For his coup de grâce, Egli turned his attention to dessert in 1964, developing a chocolate fondue at the request of the Swiss chocolate company Toblerone. The brand's American publicist, Beverly Allen, was looking for a way to sell more chocolate bars in America, and she approached Egli and Herger to help them create a recipe for dessert fondue that featured Toblerone as its base. Though there are claims that others invented chocolate fondue decades earlier, the Chalet Suisse version really caught the public's attention and blew the fondue trend through the roof. “We mixed Toblerone with heavy cream, and served it with fruits, ladyfingers, and our own profiteroles” said Herger, who had been astonished by how quickly it took off. Here was a fondue anyone could like. It wasn't complicated (like proper cheese fondue could be) or dangerous (like the Bourguignon or Oriental fondues), and most of the ingredients were readily available. Chocolate fondue became so popular, in fact, people began coming to the Chalet Suisse just for dessert. Toblerone even produced their own fondue kits, with ceramic bowls atop metal stands that held a candle as well as a recipe booklet featuring an adorable drawing of two smiling Toblerone triangles, sharing a chocolate fondue made from their cannibalized brethren.
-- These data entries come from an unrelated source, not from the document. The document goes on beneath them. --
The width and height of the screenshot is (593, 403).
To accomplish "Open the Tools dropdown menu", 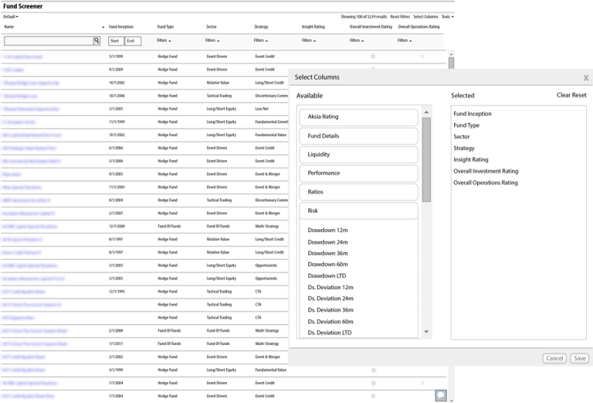I will click(447, 16).
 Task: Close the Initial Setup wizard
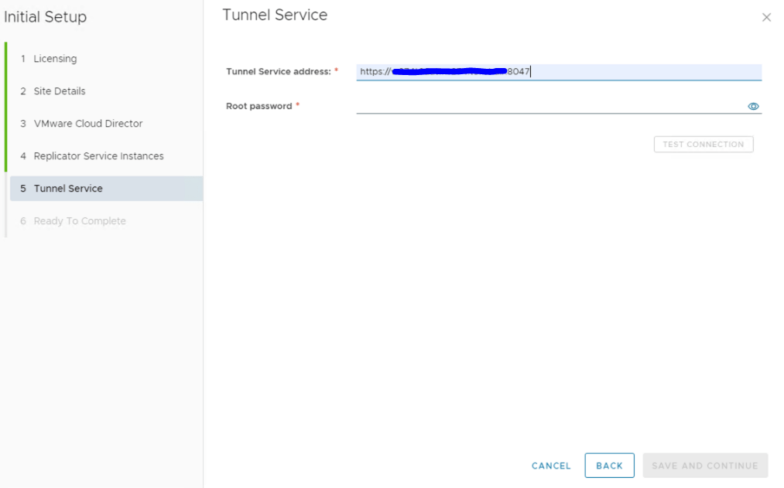coord(766,18)
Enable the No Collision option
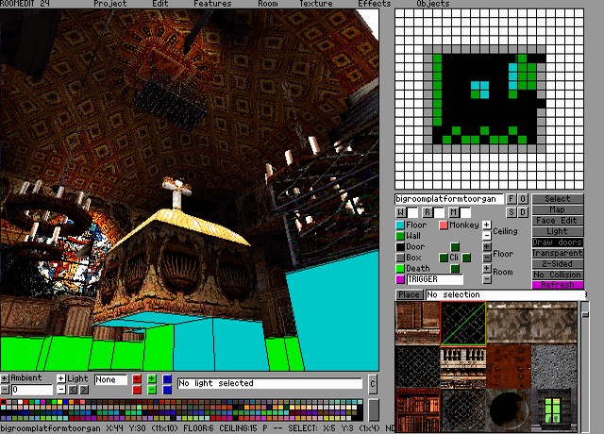Image resolution: width=604 pixels, height=434 pixels. pyautogui.click(x=558, y=275)
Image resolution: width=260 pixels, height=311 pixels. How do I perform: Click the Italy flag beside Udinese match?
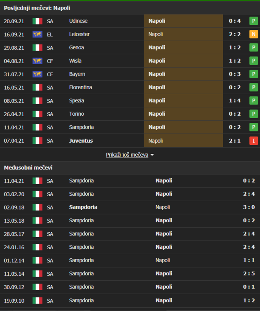click(x=38, y=21)
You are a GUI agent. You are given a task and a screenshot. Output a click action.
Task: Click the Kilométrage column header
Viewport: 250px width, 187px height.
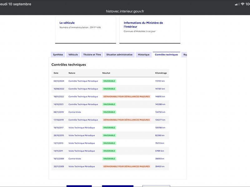pyautogui.click(x=161, y=73)
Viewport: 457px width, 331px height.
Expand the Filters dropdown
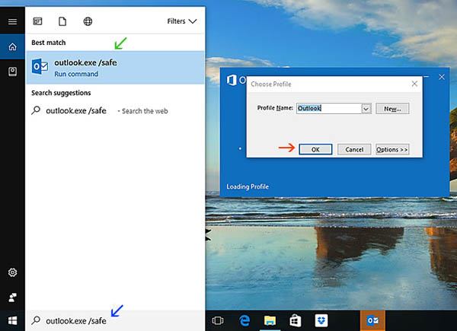pyautogui.click(x=181, y=22)

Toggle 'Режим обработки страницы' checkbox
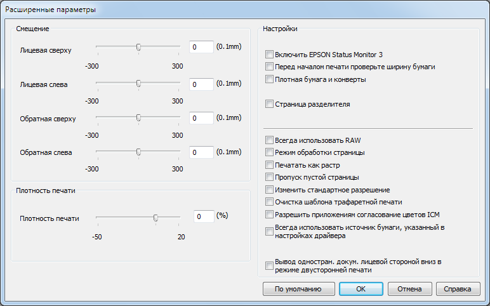coord(270,152)
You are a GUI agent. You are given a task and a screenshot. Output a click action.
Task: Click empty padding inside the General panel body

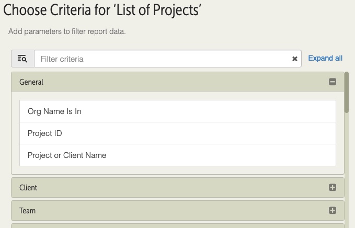click(178, 170)
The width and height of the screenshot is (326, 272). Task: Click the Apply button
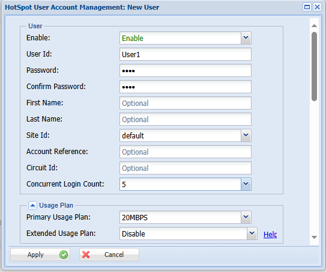click(x=40, y=255)
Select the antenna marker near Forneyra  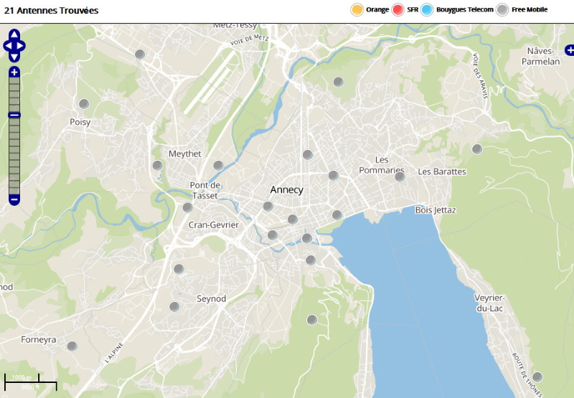(72, 346)
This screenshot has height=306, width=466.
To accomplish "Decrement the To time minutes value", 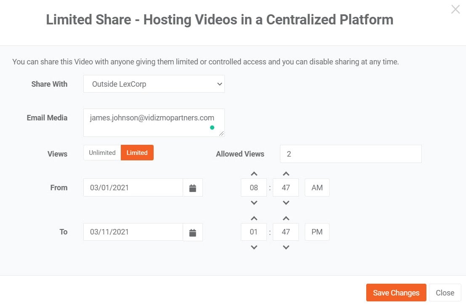I will (x=286, y=247).
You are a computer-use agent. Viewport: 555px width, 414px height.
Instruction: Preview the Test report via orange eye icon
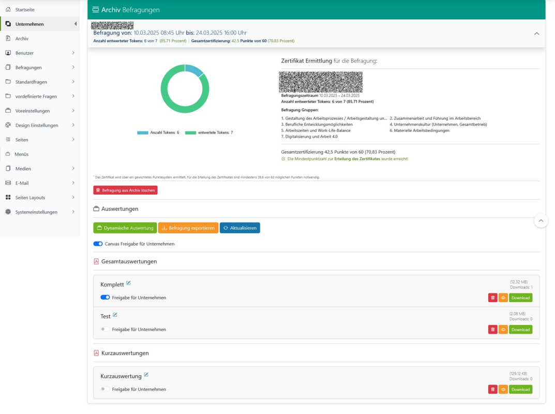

Slowly fondue began creeping into homes. Select kitchen stores began importing enamel fondue pots and forks from Europe, especially those from modernist European brands like Dansk or Le Creuset, which became staple wedding gifts. Other American companies devised heat 'n' eat cheese fondue kits, with premixed cheese fondue in cans or other processed monstrosities that made fondue more accessible, if less authentic and tasty. Boston's cookware store the Pot Shop was an early importer of Swiss fondue sets and a supplier to noted cooks like Julia Child. In 1962 the Pot Shop's eccentric owner, Vincent Zarrilli, self-published
The Fondue Rule Book
, a fondue entertaining manual that stands as the fondue party's equivalent of the Port Huron Statement. Zarrilli laid out the rules for an evening of fondue, making the key distinction between a fondue dinner party and a fondue party, which is held later in the evening. A fondue party should host six to ten guests, selected for a variety of personalities, and all adults should hire babysitters for the night. Guests should avoid conversation touching on “divorce, domestics, domicile, dependents and disease,” and hosts should keep the wine glasses filled and chilled. Setting the proper mood for a fondue party was essential. “Your light bulbs should not be using all their kilowatts,” Zarrilli wrote, “but should be dimmed to the point where the actual firelight of the alcohol burner augmented by two candles casts only a degree of light sufficient to make friends out of strangers.” Men and women were to be seated alternatively. Fondue games could be played as the evening progressed. One involved transferring orange slices from chin to chin without the use of hands. On the subject of “Fondue Flirtations,” Zarrilli added that “something would be decidedly wrong if no fond glances were exchanged as the evening wore on.” As though to drive the point home, the manual predicted that fondue for two was a perfectly acceptable activity, although what you did after that was not included in the instructions.